Berlusconi: “Scandalizzato per la ‘grottesca’ inchiesta di Trani”

Pubblicato il 15 Marzo 2010 18:17 | Ultimo aggiornamento: 15 Marzo 2010 18:48

«Scandalizzato perché a Trani ci sono state palesi violazioni di legge: è una iniziativa grottesca che tuttavia non mi preoccupa affatto poiché sono intervenuto a destra e a manca contro i processi in tv e le mie sono posizioni non soltanto lecite ma doverose». Così il premier Silvio Berlusconi, intervistato dal Gr1 ha commentato l’inchiesta su Rai-Agcom.

«Sono innanzitutto scandalizzato perché a Trani ci sono state palesi violazioni di legge – ha continuato il premier – La manifestazione delle opposizioni é la fotografia di un clima avvelenato che va avanti da mesi, da quando la sinistra ha armato le procure contro di noi e usa le intercettazioni e la giustizia a orologeria per la sua campagna di insulti sui suoi giornali e nelle piazze».

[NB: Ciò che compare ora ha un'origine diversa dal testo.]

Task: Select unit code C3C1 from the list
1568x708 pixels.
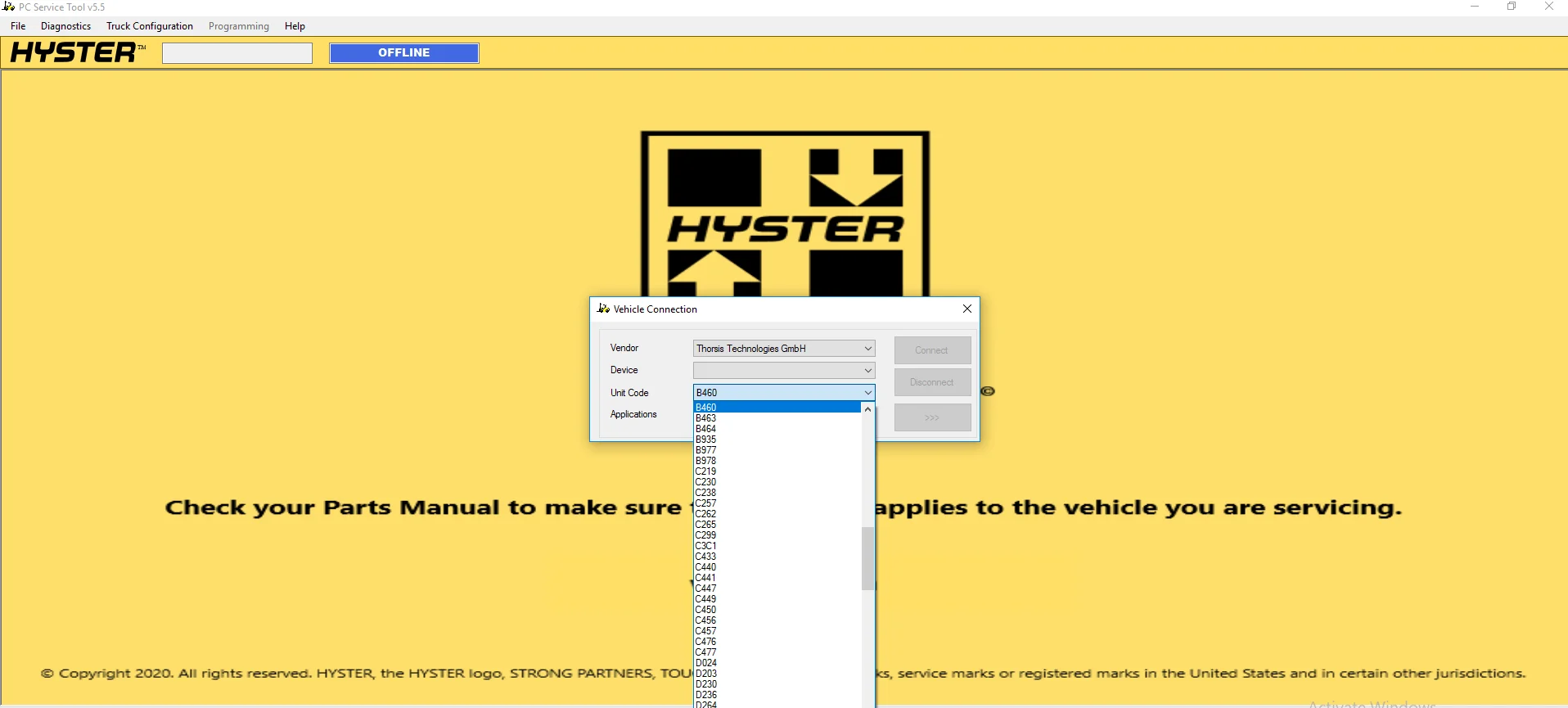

«Noi scendiamo raramente in piazza. Ma stavolta è doveroso farlo per difendere la nostra libertà e democrazia. C’é un gioco sempre più scoperto e sempre più pericoloso che vede alleati la sinistra, i suoi giornali, e i magistrati politicizzati di sinistra. Si sono prima inventati una tangentopoli che non c’era e non c’é. Hanno poi provato a schizzare del fango anche sul miracolo compiuto in Abruzzo, hanno cercato di estromettere le liste del Pdl in Lombardia e nel Lazio dando la colpa ai nostri delegati che invece non hanno nessuna responsabilità», ha aggiunto Berlusconi.

«Se ci sarà incredibilmente negato il diritto a presentare la lista del Pdl a Roma e provincia io penso che noi vinceremo ugualmente», ha concluso Berlusconi.

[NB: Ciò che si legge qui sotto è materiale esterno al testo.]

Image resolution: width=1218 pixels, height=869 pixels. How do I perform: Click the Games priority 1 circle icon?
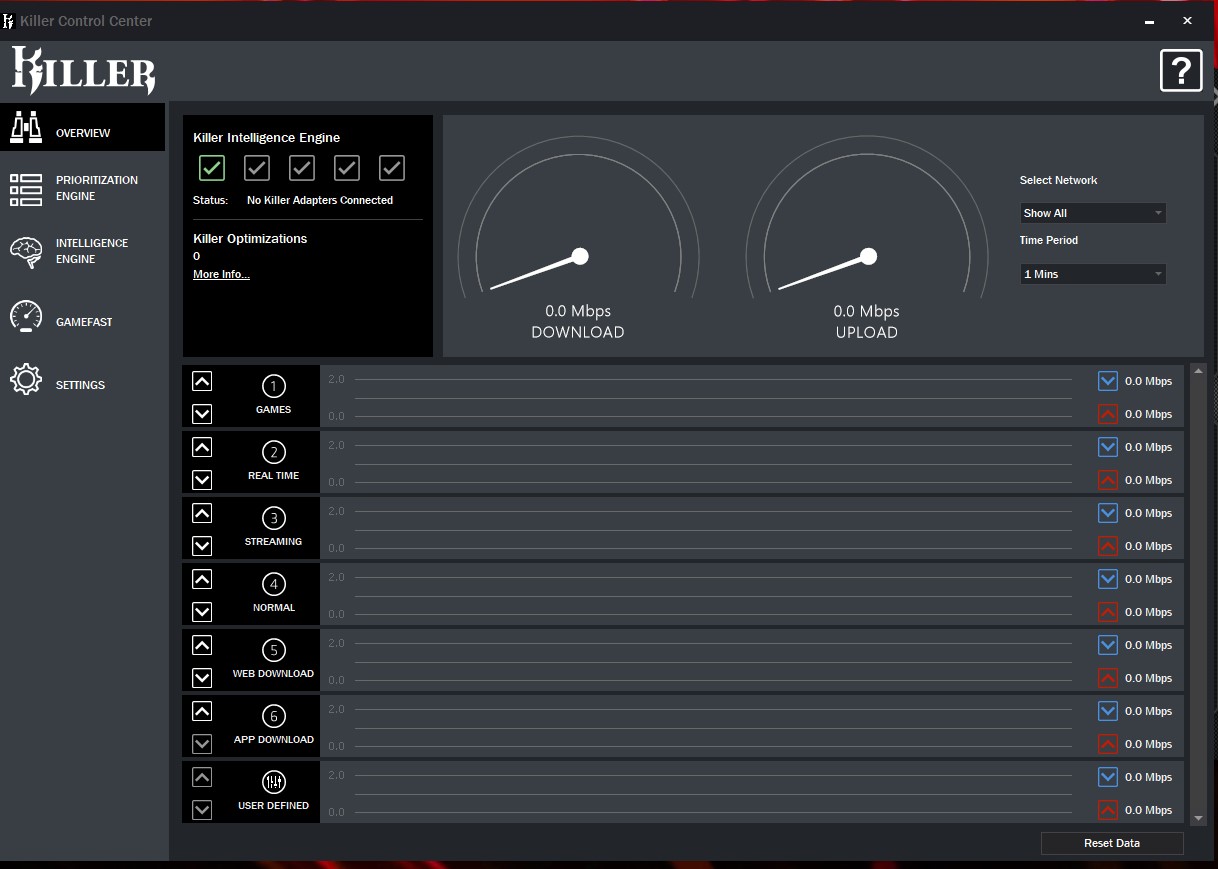click(x=273, y=386)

Intanto con una nota l’avvocato Ghedini chiarisce quali sono a suo avviso i termini giuridici dell’inchiesta portata avanti dalla procura pugliese. «L’irrilevanza penale dei fatti, e comunque la totale e assoluta incompetenza territoriale di quella Procura» sono dimostrate, secondo Niccolò Ghedini, dalle notizie sulle indagini in corso a Trani. Ghedini sottolinea inoltre «la reiterata e continua violazione del segreto di indagine.

Nella nota Ghedini spiega: «Tutto è nelle mani della procura e degli investigatori e, guardacaso, a pochi giorni dalle elezioni, si leggono non solo i contenuti delle intercettazioni, ma perfino i precisi numeri delle stesse e, pur anche, i nomi di chi sarà interrogato nei prossimi giorni – aggiunge -. Tutto ciò non solo è inaccettabile, ma è in palese e conclamata violazione di legge e concretizza una pluralità di reati e di responsabilità disciplinari che dovranno essere accertati e severamente sanzionati».

Ma c’è anche chi invece dalla rivelazioni dell’inchiesta si sente preoccupata. «Non è piacevole rientrare nelle ossessioni del Presidente del Consiglio», commenta Serena Dandini che, sarebbe tra le persone citate dal premier Silvio Berlusconi nelle intercettazioni con il commissario dell’Agcom Giancarlo Innocenzi. «Fino ad ora non ho ricevuto nessuna comunicazione dalla Procura di Trani; se dovessi essere chiamata andrei come qualunque cittadino», aggiunge la conduttrice del talk di satira “Parla con me”, in onda su Raitre. «Trovo – conclude la Dandini – tutta questa storia abbastanza anormale per un paese democratico, specialmente se poi conseguentemente o meno vengono sospesi i talk show di approfondimento giornalistico della Rai prima delle elezioni».